Slide 8 — Reviewing with stakeholders: what to show, what to caveat
Sharing a prototype is its own skill, because agent-built prototypes look better than prototypes used to look. So structure the review. Open with the question and the riskiest assumption — tell people what this thing exists to find out. Then let them walk the happy path, ideally hands on the keyboard themselves; nothing is more persuasive. But before that, say plainly what is fake: the data, the stubbed screens, the missing backend, the accessibility you have not done. Capture reactions against the assumption, not the polish. And close with what happens next — keep, rebuild, discard — so nobody leaves the room believing they saw a product that is nearly done.
Slide 9 — Keeping prototypes from quietly becoming production
Now the part teams get wrong: stopping the prototype from quietly becoming production. The first guardrail is physical. Prototypes live in their own clearly marked folder — a prototypes route, an obvious name — never next to production files where the next person, or the next agent, mistakes them for product architecture. Keep the brief, the learning goals, and the review notes right there with the code. The second guardrail is the promotion review: keep the validated patterns, rebuild them properly in the product's architecture, discard the rest. The agent can prepare that evidence, but it does not promote its own prototype. And someone senior has to be willing to archive a prototype that tested well.

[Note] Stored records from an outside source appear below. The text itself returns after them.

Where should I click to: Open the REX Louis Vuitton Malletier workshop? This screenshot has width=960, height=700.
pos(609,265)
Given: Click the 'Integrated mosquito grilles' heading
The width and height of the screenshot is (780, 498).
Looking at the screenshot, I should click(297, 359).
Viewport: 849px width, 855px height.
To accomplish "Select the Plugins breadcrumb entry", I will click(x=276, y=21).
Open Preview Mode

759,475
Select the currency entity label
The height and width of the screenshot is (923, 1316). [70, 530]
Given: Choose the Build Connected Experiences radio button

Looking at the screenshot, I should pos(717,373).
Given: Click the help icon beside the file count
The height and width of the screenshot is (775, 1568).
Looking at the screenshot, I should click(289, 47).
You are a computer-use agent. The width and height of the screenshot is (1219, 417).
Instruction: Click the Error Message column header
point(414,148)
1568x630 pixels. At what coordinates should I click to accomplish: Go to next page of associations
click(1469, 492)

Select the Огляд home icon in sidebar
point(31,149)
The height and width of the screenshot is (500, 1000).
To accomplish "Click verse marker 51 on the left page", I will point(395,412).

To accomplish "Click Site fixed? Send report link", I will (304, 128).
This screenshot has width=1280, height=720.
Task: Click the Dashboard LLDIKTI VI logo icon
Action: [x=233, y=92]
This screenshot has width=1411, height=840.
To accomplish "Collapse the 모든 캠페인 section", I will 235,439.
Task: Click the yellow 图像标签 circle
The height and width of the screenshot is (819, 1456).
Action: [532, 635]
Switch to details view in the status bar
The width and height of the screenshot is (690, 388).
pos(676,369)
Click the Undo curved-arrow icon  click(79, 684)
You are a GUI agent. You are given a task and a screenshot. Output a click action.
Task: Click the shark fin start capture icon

That is the whole discipline.
Slide 10 — Worked example: a three-screen onboarding flow in one session
Let's trace a real-shaped example: a three-screen onboarding flow — role selection, template choice, first dashboard. The brief alone earned its keep: writing the happy path down exposed a contradiction in what the team wanted to test, fixed before any code existed. Run one built just the role screen; the checkpoint caught invented colours, we pointed the agent back at the tokens, and locked that decision into the instruction file. Run two added template choice and navigation — and the realistic data immediately showed long names overflowing the cards. Run three added the dashboard, empty and loading states, and the QA walk caught one dead-end click. Half a day. Three briefs, three checkpoints, one honest, clickable prototype.
Slide 11 — Exercise: scope and run the first screen of your own prototype
Your turn. Pick a flow from your real work and run only its first screen through the arc. Write the brief — the question, the riskiest assumption, the happy path, the out-of-scope list. Tell the agent where the prototype lives and what it must not touch. Ask for realistic sample data with at least one edge case, in its own labelled file. Build the screen, then do the checkpoint properly: screenshot it, walk it, fix it or re-brief. Finish by locking the decisions worth keeping into CLAUDE.md, and write one note about what you would brief differently for screen two. Then stop. Stopping at the boundary is the skill.
Slide 12 — Summary, and the bridge to design systems
Let's close. A prototype starts with a question and its riskiest assumption — that scope is the brief. You build it as bounded runs, one screen per session, locking decisions into the instruction file between them. Realistic data and real states keep it honest about behaviour; the readiness matrix and a well-run review keep it honest with stakeholders; and a marked folder plus a human promotion gate keep it out of production. Notice what made the speed possible, though: existing components and tokens to assemble from. That system is the highest-leverage place to point the agent next — building, documenting, and auditing the component library itself. That is Module 5. See you there.